Tarefa proposta 1 –
Substitua "acusado" por "réu" no artigo sobre o Estado delinquente e reescreva o trecho entre "Sugerido por Assis" e "as próprias mãos.", inclusive.

Texto fornecido –

----------------------------------------

Quando o Estado se nivela ao criminoso

Sugerido por Assis Ribeiro

Da Folha

O Estado delinquente

Por Ives Gandra da Silva Martins

 
O Estado deve indenizar por danos morais todo criminoso que não tiver direito a cumprir sua pena nos estritos limites da condenação
 
Todo criminoso deve ser punido. Cabe ao Poder Judiciário condená-lo, após o devido processo legal e respeitada a ampla defesa. É o que determina a lei suprema (artigo 5º, incisos LIV e LV).
 
Nas democracias, o processo penal objetiva defender o acusado, e não a sociedade, que, do contrário, faria a justiça com as próprias mãos.
 
O condenado deve cumprir a sua pena nos estabelecimentos penais instituídos pelo Estado, em que o respeito à dignidade humana necessita ser assegurado.
 
Quando isso não ocorre, o Estado nivela-se ao criminoso. Age como tal, equiparando-se ao delinquente, da mesma forma que este agiu contra sua vítima.

----------------------------------------

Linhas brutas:
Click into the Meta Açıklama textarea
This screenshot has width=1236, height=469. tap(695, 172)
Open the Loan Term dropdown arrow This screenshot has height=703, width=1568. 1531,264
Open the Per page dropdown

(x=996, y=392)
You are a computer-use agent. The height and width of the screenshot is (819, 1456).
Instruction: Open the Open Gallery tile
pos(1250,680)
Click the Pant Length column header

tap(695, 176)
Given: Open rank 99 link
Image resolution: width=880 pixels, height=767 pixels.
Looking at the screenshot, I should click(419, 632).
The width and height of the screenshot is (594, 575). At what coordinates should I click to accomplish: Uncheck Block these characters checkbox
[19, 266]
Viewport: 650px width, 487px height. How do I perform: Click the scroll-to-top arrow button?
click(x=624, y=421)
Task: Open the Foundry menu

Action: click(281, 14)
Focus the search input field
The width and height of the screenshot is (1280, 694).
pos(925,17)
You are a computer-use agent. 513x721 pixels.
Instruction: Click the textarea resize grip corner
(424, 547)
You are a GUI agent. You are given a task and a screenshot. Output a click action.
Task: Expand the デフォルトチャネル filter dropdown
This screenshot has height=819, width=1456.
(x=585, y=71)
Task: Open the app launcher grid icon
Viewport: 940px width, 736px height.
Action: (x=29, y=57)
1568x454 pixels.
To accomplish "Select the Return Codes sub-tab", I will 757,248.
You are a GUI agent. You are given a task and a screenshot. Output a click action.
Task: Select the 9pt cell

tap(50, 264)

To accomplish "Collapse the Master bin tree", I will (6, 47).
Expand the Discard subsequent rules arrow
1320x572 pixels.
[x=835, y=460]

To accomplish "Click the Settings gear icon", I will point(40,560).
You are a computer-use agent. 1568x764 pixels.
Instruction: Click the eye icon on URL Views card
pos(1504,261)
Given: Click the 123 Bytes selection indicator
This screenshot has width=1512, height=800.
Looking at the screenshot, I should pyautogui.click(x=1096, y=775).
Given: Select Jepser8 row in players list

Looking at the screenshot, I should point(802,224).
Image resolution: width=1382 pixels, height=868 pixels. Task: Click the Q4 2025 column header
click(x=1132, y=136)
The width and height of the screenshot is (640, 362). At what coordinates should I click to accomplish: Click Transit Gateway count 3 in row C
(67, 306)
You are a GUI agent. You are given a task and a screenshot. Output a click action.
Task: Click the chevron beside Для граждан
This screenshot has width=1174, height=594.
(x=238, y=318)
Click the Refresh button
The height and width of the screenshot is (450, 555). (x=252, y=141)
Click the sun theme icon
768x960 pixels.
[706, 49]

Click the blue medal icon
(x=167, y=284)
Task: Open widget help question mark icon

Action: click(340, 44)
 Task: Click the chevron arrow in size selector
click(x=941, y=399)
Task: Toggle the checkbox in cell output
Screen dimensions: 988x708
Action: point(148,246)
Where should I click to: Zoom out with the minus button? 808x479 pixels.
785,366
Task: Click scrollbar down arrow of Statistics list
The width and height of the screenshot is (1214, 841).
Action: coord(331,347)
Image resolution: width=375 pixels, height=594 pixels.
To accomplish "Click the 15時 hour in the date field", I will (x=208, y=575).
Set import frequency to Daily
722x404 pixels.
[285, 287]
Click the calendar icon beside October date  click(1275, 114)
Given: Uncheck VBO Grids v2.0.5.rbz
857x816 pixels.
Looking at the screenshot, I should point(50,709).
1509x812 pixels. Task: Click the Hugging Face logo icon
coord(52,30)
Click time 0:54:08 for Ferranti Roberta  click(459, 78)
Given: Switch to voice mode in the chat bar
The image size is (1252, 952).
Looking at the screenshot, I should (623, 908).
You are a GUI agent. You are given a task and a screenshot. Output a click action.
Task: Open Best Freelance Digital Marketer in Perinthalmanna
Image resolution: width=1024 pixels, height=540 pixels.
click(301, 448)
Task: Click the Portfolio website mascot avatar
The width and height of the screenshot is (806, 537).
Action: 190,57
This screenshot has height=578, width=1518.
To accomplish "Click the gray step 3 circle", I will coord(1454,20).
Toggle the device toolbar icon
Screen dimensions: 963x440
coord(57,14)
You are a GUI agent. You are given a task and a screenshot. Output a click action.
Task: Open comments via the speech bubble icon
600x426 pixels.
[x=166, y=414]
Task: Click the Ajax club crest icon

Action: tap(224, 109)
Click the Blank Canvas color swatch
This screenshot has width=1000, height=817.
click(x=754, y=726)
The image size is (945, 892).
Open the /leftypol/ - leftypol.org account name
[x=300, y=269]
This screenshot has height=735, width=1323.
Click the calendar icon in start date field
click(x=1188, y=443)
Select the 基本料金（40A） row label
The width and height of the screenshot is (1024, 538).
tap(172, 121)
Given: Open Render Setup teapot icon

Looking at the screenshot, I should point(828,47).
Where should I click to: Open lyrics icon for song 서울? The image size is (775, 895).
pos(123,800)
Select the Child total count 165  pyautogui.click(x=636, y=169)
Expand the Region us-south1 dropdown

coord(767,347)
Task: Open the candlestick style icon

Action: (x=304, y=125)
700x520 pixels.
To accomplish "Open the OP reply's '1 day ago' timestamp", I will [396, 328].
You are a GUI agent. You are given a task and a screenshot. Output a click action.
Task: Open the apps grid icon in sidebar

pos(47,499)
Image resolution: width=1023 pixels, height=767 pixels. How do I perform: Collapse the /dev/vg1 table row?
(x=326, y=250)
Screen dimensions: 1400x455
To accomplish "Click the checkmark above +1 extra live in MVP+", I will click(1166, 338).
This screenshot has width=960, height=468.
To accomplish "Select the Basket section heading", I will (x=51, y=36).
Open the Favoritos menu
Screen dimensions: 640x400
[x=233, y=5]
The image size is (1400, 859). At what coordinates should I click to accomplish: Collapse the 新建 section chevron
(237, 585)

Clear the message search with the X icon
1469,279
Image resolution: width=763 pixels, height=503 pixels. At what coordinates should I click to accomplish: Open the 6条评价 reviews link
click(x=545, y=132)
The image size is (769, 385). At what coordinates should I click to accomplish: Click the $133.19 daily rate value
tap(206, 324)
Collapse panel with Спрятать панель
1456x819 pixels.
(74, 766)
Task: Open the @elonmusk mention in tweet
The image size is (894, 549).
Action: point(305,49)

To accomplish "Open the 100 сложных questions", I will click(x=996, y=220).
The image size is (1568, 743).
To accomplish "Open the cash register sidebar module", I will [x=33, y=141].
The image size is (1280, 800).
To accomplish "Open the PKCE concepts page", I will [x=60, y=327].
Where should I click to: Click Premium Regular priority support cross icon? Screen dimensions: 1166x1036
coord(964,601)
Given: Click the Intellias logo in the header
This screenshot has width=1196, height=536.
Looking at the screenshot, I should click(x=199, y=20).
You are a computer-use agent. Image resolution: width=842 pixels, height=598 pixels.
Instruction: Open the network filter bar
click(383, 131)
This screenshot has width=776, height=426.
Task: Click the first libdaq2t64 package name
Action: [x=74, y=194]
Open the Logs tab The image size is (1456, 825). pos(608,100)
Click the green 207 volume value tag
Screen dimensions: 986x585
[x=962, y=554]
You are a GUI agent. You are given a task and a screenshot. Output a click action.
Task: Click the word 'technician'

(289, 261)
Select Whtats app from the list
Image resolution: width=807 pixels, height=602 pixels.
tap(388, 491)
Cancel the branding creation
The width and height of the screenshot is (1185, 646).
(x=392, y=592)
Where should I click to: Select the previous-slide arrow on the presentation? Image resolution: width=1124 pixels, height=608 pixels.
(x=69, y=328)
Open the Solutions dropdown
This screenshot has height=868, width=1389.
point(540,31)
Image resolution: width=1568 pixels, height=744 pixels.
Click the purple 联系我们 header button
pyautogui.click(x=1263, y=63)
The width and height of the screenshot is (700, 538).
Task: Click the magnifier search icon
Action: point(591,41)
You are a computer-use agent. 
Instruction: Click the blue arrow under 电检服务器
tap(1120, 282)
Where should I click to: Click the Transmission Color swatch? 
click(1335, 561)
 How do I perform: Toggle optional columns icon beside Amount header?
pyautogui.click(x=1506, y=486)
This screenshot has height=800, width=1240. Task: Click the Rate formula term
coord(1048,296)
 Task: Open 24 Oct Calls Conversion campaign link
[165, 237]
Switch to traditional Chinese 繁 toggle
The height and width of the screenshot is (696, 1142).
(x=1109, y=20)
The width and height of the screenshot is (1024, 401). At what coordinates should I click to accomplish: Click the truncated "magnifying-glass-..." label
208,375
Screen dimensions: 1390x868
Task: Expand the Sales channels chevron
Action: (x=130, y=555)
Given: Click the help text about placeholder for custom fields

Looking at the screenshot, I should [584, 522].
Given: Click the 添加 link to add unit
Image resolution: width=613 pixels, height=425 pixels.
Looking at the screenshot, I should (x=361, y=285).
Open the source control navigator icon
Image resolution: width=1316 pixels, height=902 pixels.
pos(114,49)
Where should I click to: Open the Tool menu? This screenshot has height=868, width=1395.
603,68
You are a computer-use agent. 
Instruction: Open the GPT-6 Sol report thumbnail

----------------------------------------

Tarefa proposta 2 –
Reproduza palavra por palavra as linhas fornecidas entre a linha que contém "Click the calendar icon beside" e a que contém "Looking at the screenshot, I should (623, 908).", inclusive.

Resultado do exercício 1 –
Sugerido por Assis Ribeiro

Da Folha

O Estado delinquente

Por Ives Gandra da Silva Martins

 
O Estado deve indenizar por danos morais todo criminoso que não tiver direito a cumprir sua pena nos estritos limites da condenação
 
Todo criminoso deve ser punido. Cabe ao Poder Judiciário condená-lo, após o devido processo legal e respeitada a ampla defesa. É o que determina a lei suprema (artigo 5º, incisos LIV e LV).
 
Nas democracias, o processo penal objetiva defender o réu, e não a sociedade, que, do contrário, faria a justiça com as próprias mãos.

Resultado do exercício 2 –
Click the calendar icon beside October date  click(1275, 114)
Given: Uncheck VBO Grids v2.0.5.rbz
857x816 pixels.
Looking at the screenshot, I should point(50,709).
1509x812 pixels. Task: Click the Hugging Face logo icon
coord(52,30)
Click time 0:54:08 for Ferranti Roberta  click(459, 78)
Given: Switch to voice mode in the chat bar
The image size is (1252, 952).
Looking at the screenshot, I should (623, 908).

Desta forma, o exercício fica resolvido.